Evocar o 25 de Abril, hoje nos seus 46 anos, é não só recordar mas também olhar para a atualidade e tentar projetar o futuro.
Olhando para o passado, vejo-me em Junho de 1971, a regressar da Guiné, onde comandei uma companhia de caçadores, numa guerra que me fez abrir os olhos para a situação que se vivia em Portugal há já 45 anos.
Lembro os sentimentos, algo contraditórios mas reconfortantes e animadores, que se digladiavam no meu interior.
De um lado, a satisfação, resultante da maneira como conseguira enfrentar a guerra, que me confortava – é sempre animador sentir que, perante situações complicadas, algumas extremas, tivemos a capacidade de lhes fazer frente e não soçobrar!
Por outro lado, a angústia sofrida pela descoberta de que estava a ser utilizado para ajudar a suportar um regime iníquo, ilegítimo e que impunha uma guerra que descobrira ser injusta e sem fim à vista, questionava-me sobre a importância da minha realização pessoal, como Homem e como militar, e impunha-me que utilizasse essa capacidade demonstrada na guerra para uma finalidade mais consentânea com os valores por que sempre pugnara e tentava praticar.
O que, felizmente, me empurrou para uma férrea determinação em contribuir para terminar com o estado de coisas a que se chegara!
Continuando a olhar para o passado, revejo toda a odisseia que foi a conspiração, a ação de derrube da ditadura e a enorme transformação provocada no meu país.
Dava assim cumprimento à promessa que fizera a mim próprio, no regresso da guerra colonial!
No percurso das recordações, aparecem as memórias das lutas, tremendas lutas, contra os que tentaram inviabilizar a consumação de um sonho, que acalentou um grupo de jovens oficiais e os levou a tudo arriscar para abrir as portas à Liberdade, alcançar a Paz e lançar os alicerces de uma sociedade livre, democrática, mais justa e mais solidária.
Que, ao resultar, permitiu a esses jovens a realização de um feito único na História universal, inscrevendo os seus nomes em letras de ouro nos anais dessa mesma História!
Olhando para o presente, vejo-me a olhar para o espelho e não sentir vergonha do que vejo!
Isso, porque sinto que, juntamente com os meus companheiros de jornada, conseguimos servir e não servirmo-nos!
E como é reconfortante, comparar o país de há 46 anos com o país de hoje!
Como é reconfortante sentir que contribuímos, com uma pequena parte que seja, para ajudar a construir um Portugal mais livre, mais democrático, mais igual, mais justo, mais desenvolvido e em paz!
Como é reconfortante ver um país integrado, de corpo inteiro e sem subserviências, na comunidade internacional!
Como é reconfortante constatar as boas relações com os povos que colonizávamos e com quem estávamos em guerra, hoje condutores das rédeas dos novos países que entretanto criaram!
Ao olhar para o presente, recordando o passado, não posso deixar de sentir um estado de espírito de que valeu a pena!

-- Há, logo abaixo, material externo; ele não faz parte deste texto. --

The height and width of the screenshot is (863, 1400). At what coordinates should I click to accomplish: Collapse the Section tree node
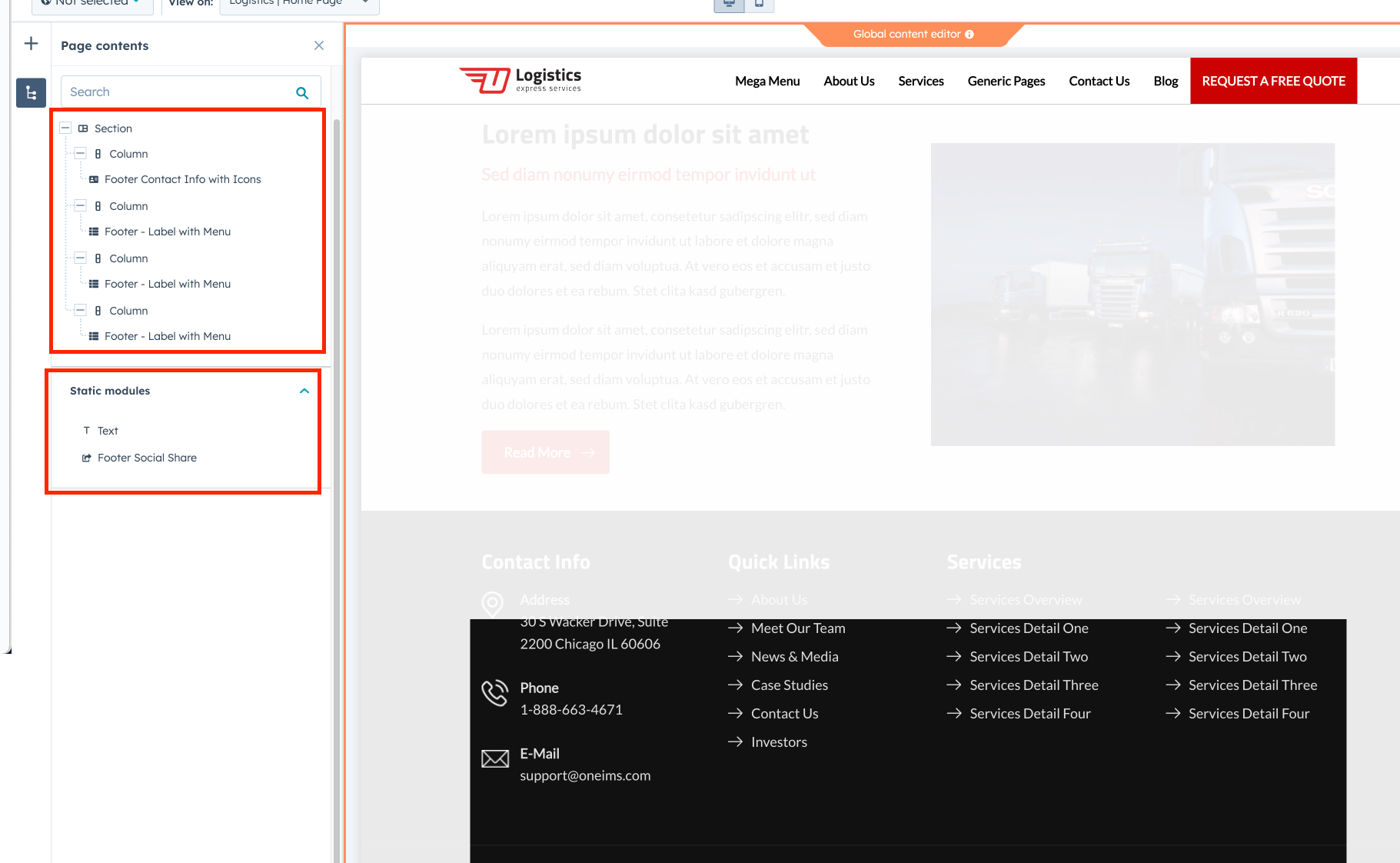click(x=66, y=128)
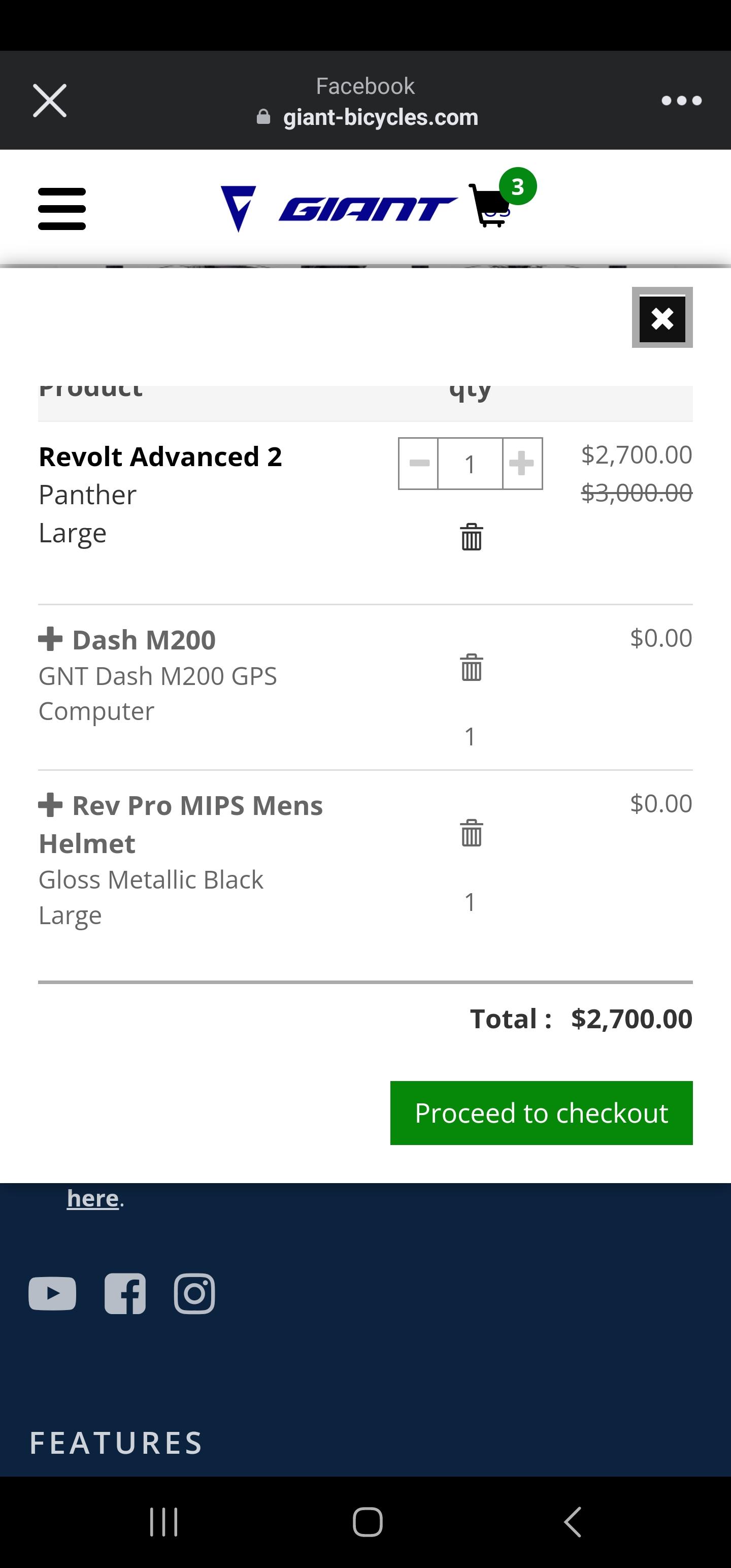Open browser three-dot options menu
731x1568 pixels.
pyautogui.click(x=682, y=101)
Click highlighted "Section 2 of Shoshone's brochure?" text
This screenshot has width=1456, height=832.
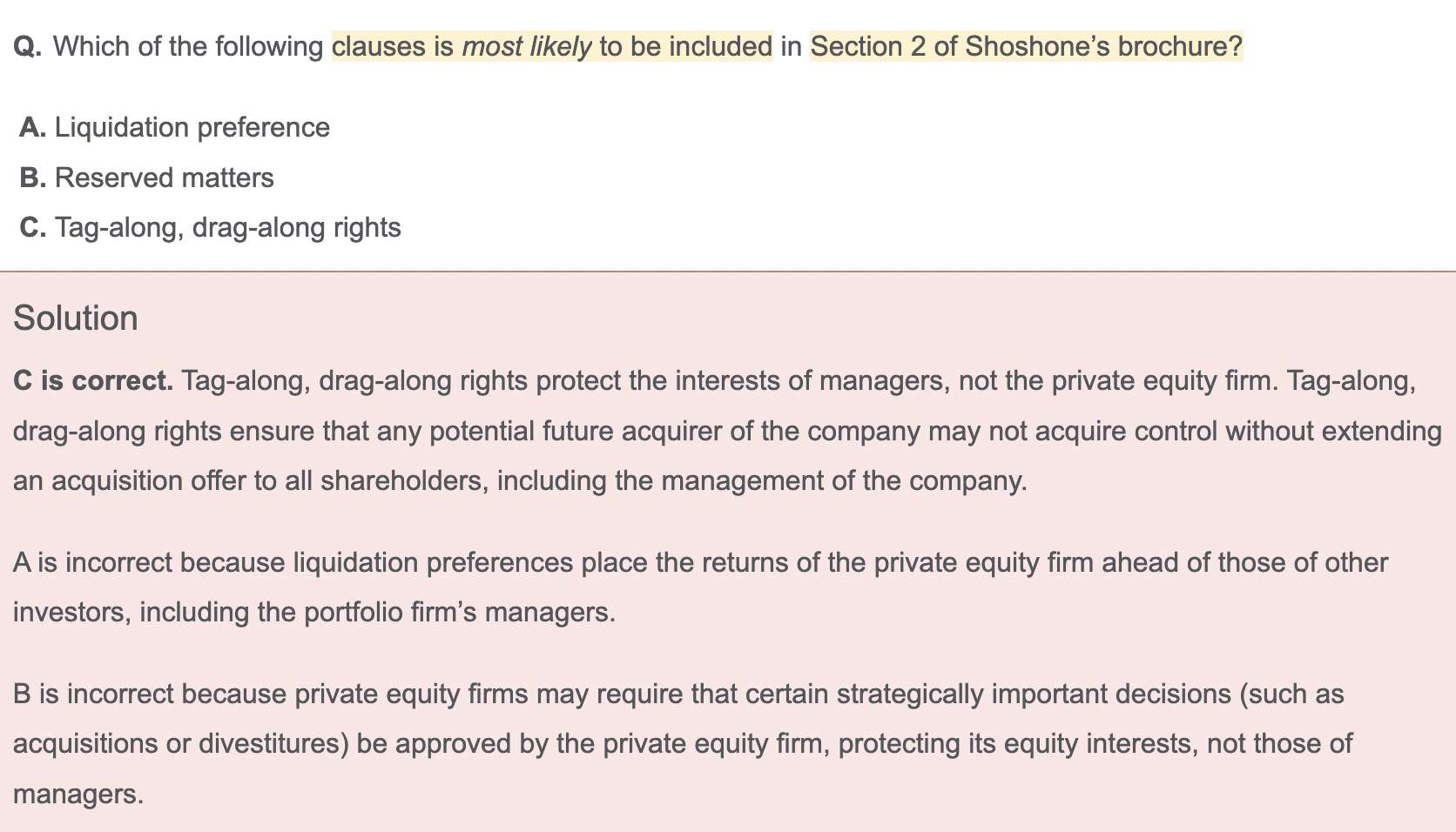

Um sentimento de realização!
Mas, ao olhar para o futuro, apesar das sombras negras que pairam no horizonte, vejo-me a deitar mão ao passado e a ganhar a determinação para, tal como então, vencer as batalhas que se apresentam perante nós e teremos de travar!
Vai ser necessário Coragem?
Nada mais natural!
Nada se consegue sem luta, também aqui “não há almoços grátis”!

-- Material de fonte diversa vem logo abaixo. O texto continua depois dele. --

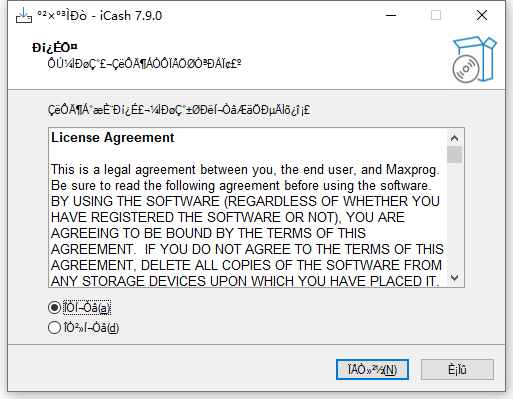The width and height of the screenshot is (513, 399).
Task: Click the license scrollbar down arrow
Action: (x=454, y=278)
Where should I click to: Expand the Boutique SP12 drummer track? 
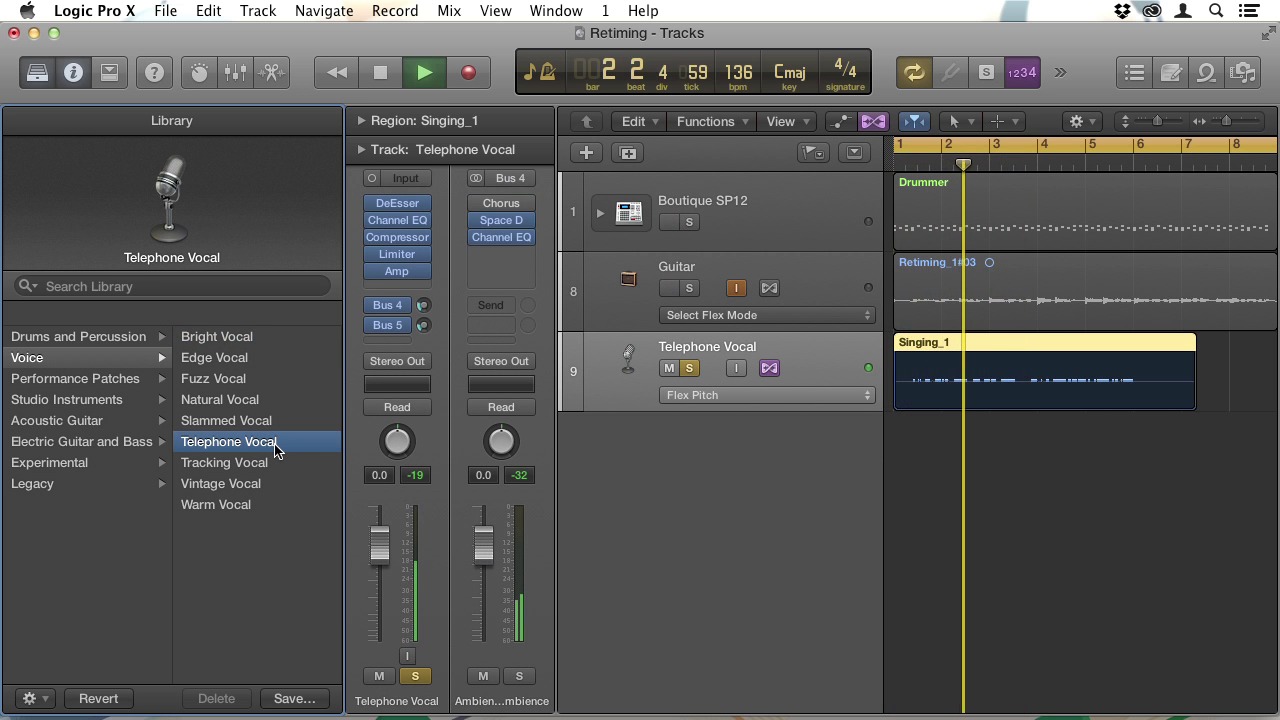click(600, 212)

Temos a experiência necessária e suficiente para saber enfrentar os desafios atuais e futuros.
Não deitemos fora, não desprezemos as nossas capacidades!

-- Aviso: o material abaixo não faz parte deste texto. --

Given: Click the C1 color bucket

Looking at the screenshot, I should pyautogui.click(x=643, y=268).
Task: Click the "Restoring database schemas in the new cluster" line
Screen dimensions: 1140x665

Mantendo os valores de Abril, os valores da Liberdade, da Igualdade, da Solidariedade, da Fraternidade, da Justiça, da Paz, do respeito pela Natureza, da Verdade, todos respaldados pelo valor da Responsabilidade, vamos vencer o vírus e vamos conseguir construir melhores sociedades!
São estes os sentimentos que, numa situação de confinamento, me permitem olhar para o futuro com esperança, com a convicção de que o meu neto Vicente terá um futuro melhor do que o vivido pelos seus avós e pelos seus pais!
É esta a mensagem que vos quero deixar, com um grande abraço de Abril!